→ Raw data:
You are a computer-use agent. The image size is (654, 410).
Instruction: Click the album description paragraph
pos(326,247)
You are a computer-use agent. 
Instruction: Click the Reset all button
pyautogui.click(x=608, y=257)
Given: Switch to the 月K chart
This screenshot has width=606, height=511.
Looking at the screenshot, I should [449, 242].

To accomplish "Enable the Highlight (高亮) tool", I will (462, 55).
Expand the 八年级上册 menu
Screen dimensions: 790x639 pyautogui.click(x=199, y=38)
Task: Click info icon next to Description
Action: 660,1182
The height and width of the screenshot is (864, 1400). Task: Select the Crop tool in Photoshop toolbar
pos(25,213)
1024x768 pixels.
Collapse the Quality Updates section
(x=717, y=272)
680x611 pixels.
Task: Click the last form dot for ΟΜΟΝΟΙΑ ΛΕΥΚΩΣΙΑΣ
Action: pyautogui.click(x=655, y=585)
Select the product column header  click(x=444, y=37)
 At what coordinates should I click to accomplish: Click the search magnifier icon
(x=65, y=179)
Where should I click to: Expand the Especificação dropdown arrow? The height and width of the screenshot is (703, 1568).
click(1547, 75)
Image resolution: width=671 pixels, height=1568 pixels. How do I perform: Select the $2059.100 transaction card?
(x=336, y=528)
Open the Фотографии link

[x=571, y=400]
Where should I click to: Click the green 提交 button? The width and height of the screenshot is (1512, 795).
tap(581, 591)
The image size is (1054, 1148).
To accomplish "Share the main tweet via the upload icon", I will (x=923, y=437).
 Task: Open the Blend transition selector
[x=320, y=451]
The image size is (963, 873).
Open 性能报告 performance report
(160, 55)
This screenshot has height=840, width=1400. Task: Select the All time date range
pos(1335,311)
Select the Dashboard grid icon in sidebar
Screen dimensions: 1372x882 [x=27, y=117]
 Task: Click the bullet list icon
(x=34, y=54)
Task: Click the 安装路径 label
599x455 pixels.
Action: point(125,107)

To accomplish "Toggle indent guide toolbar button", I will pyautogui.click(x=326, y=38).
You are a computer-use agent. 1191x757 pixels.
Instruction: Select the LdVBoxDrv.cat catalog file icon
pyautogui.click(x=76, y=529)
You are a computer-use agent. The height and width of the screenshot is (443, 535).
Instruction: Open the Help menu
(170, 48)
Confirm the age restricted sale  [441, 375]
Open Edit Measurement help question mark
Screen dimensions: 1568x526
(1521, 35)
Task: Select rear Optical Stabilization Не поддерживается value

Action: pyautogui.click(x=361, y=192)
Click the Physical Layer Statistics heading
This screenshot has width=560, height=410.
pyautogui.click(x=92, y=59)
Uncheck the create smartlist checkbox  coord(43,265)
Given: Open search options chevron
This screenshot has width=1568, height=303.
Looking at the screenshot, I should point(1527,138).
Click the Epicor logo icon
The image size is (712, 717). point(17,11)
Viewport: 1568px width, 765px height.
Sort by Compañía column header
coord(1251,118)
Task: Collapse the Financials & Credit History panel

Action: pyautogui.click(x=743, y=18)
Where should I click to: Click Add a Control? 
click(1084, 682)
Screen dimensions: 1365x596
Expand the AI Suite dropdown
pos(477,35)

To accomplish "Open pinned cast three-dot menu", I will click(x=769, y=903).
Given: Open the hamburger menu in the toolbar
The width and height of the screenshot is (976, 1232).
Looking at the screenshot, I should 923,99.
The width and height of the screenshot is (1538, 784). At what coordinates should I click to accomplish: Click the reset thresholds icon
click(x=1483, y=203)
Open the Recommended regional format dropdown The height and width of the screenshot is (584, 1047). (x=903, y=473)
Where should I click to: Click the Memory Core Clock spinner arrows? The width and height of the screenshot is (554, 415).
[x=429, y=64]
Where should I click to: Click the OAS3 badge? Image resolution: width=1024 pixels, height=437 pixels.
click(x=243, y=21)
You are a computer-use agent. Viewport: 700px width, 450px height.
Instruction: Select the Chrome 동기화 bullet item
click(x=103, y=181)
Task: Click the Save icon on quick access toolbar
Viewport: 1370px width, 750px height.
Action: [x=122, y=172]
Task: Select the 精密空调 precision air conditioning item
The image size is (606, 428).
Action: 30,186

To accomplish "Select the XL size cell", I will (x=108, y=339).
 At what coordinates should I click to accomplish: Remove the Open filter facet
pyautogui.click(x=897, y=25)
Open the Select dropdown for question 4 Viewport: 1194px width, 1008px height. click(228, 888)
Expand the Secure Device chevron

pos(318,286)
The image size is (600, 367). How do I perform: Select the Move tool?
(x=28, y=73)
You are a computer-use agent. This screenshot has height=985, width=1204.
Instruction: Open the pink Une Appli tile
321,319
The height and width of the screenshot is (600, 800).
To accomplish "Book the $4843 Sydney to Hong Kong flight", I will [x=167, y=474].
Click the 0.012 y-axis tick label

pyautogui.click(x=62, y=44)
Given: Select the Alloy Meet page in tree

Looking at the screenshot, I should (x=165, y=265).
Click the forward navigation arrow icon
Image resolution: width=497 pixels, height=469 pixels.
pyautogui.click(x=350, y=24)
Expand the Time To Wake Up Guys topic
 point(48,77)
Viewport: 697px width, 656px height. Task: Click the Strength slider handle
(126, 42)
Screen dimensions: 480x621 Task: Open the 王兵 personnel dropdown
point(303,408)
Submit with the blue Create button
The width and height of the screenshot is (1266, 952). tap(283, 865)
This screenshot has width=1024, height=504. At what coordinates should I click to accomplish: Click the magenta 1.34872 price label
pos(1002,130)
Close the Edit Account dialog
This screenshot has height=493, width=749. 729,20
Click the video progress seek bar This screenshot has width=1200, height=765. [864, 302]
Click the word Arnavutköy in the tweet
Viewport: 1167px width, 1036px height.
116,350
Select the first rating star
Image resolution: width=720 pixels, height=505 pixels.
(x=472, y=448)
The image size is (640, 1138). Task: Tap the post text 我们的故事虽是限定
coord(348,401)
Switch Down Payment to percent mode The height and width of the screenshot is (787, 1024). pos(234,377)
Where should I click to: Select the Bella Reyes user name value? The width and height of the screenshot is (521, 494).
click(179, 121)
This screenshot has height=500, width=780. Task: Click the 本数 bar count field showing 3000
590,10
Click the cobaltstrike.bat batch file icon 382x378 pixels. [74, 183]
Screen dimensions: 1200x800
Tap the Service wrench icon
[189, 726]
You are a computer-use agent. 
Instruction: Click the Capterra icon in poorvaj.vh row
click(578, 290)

→ The problem: The response must contain every entry, each one identical to the original.

→ Output for this task:
You are a computer-use agent. The image size is (654, 410).
Instruction: Click the album description paragraph
pos(326,247)
You are a computer-use agent. 
Instruction: Click the Reset all button
pyautogui.click(x=608, y=257)
Given: Switch to the 月K chart
This screenshot has width=606, height=511.
Looking at the screenshot, I should [449, 242].

To accomplish "Enable the Highlight (高亮) tool", I will (462, 55).
Expand the 八年级上册 menu
Screen dimensions: 790x639 pyautogui.click(x=199, y=38)
Task: Click info icon next to Description
Action: 660,1182
The height and width of the screenshot is (864, 1400). Task: Select the Crop tool in Photoshop toolbar
pos(25,213)
1024x768 pixels.
Collapse the Quality Updates section
(x=717, y=272)
680x611 pixels.
Task: Click the last form dot for ΟΜΟΝΟΙΑ ΛΕΥΚΩΣΙΑΣ
Action: pyautogui.click(x=655, y=585)
Select the product column header  click(x=444, y=37)
 At what coordinates should I click to accomplish: Click the search magnifier icon
(x=65, y=179)
Where should I click to: Expand the Especificação dropdown arrow? The height and width of the screenshot is (703, 1568).
click(1547, 75)
Image resolution: width=671 pixels, height=1568 pixels. How do I perform: Select the $2059.100 transaction card?
(x=336, y=528)
Open the Фотографии link

[x=571, y=400]
Where should I click to: Click the green 提交 button? The width and height of the screenshot is (1512, 795).
tap(581, 591)
The image size is (1054, 1148).
To accomplish "Share the main tweet via the upload icon", I will (x=923, y=437).
 Task: Open the Blend transition selector
[x=320, y=451]
The image size is (963, 873).
Open 性能报告 performance report
(160, 55)
This screenshot has height=840, width=1400. Task: Select the All time date range
pos(1335,311)
Select the Dashboard grid icon in sidebar
Screen dimensions: 1372x882 [x=27, y=117]
 Task: Click the bullet list icon
(x=34, y=54)
Task: Click the 安装路径 label
599x455 pixels.
Action: point(125,107)

To accomplish "Toggle indent guide toolbar button", I will pyautogui.click(x=326, y=38).
You are a computer-use agent. 1191x757 pixels.
Instruction: Select the LdVBoxDrv.cat catalog file icon
pyautogui.click(x=76, y=529)
You are a computer-use agent. The height and width of the screenshot is (443, 535).
Instruction: Open the Help menu
(170, 48)
Confirm the age restricted sale  [441, 375]
Open Edit Measurement help question mark
Screen dimensions: 1568x526
(1521, 35)
Task: Select rear Optical Stabilization Не поддерживается value

Action: pyautogui.click(x=361, y=192)
Click the Physical Layer Statistics heading
This screenshot has width=560, height=410.
pyautogui.click(x=92, y=59)
Uncheck the create smartlist checkbox  coord(43,265)
Given: Open search options chevron
This screenshot has width=1568, height=303.
Looking at the screenshot, I should point(1527,138).
Click the Epicor logo icon
The image size is (712, 717). point(17,11)
Viewport: 1568px width, 765px height.
Sort by Compañía column header
coord(1251,118)
Task: Collapse the Financials & Credit History panel

Action: pyautogui.click(x=743, y=18)
Where should I click to: Click Add a Control? 
click(1084, 682)
Screen dimensions: 1365x596
Expand the AI Suite dropdown
pos(477,35)

To accomplish "Open pinned cast three-dot menu", I will click(x=769, y=903).
Given: Open the hamburger menu in the toolbar
The width and height of the screenshot is (976, 1232).
Looking at the screenshot, I should 923,99.
The width and height of the screenshot is (1538, 784). At what coordinates should I click to accomplish: Click the reset thresholds icon
click(x=1483, y=203)
Open the Recommended regional format dropdown The height and width of the screenshot is (584, 1047). (x=903, y=473)
Where should I click to: Click the Memory Core Clock spinner arrows? The width and height of the screenshot is (554, 415).
[x=429, y=64]
Where should I click to: Click the OAS3 badge? Image resolution: width=1024 pixels, height=437 pixels.
click(x=243, y=21)
You are a computer-use agent. Viewport: 700px width, 450px height.
Instruction: Select the Chrome 동기화 bullet item
click(x=103, y=181)
Task: Click the Save icon on quick access toolbar
Viewport: 1370px width, 750px height.
Action: [x=122, y=172]
Task: Select the 精密空调 precision air conditioning item
The image size is (606, 428).
Action: 30,186

To accomplish "Select the XL size cell", I will (x=108, y=339).
 At what coordinates should I click to accomplish: Remove the Open filter facet
pyautogui.click(x=897, y=25)
Open the Select dropdown for question 4 Viewport: 1194px width, 1008px height. click(228, 888)
Expand the Secure Device chevron

pos(318,286)
The image size is (600, 367). How do I perform: Select the Move tool?
(x=28, y=73)
You are a computer-use agent. This screenshot has height=985, width=1204.
Instruction: Open the pink Une Appli tile
321,319
The height and width of the screenshot is (600, 800).
To accomplish "Book the $4843 Sydney to Hong Kong flight", I will [x=167, y=474].
Click the 0.012 y-axis tick label

pyautogui.click(x=62, y=44)
Given: Select the Alloy Meet page in tree

Looking at the screenshot, I should (x=165, y=265).
Click the forward navigation arrow icon
Image resolution: width=497 pixels, height=469 pixels.
pyautogui.click(x=350, y=24)
Expand the Time To Wake Up Guys topic
 point(48,77)
Viewport: 697px width, 656px height. Task: Click the Strength slider handle
(126, 42)
Screen dimensions: 480x621 Task: Open the 王兵 personnel dropdown
point(303,408)
Submit with the blue Create button
The width and height of the screenshot is (1266, 952). tap(283, 865)
This screenshot has width=1024, height=504. At what coordinates should I click to accomplish: Click the magenta 1.34872 price label
pos(1002,130)
Close the Edit Account dialog
This screenshot has height=493, width=749. 729,20
Click the video progress seek bar This screenshot has width=1200, height=765. [864, 302]
Click the word Arnavutköy in the tweet
Viewport: 1167px width, 1036px height.
116,350
Select the first rating star
Image resolution: width=720 pixels, height=505 pixels.
(x=472, y=448)
The image size is (640, 1138). Task: Tap the post text 我们的故事虽是限定
coord(348,401)
Switch Down Payment to percent mode The height and width of the screenshot is (787, 1024). pos(234,377)
Where should I click to: Select the Bella Reyes user name value? The width and height of the screenshot is (521, 494).
click(179, 121)
This screenshot has height=500, width=780. Task: Click the 本数 bar count field showing 3000
590,10
Click the cobaltstrike.bat batch file icon 382x378 pixels. [74, 183]
Screen dimensions: 1200x800
Tap the Service wrench icon
[189, 726]
You are a computer-use agent. 
Instruction: Click the Capterra icon in poorvaj.vh row
click(578, 290)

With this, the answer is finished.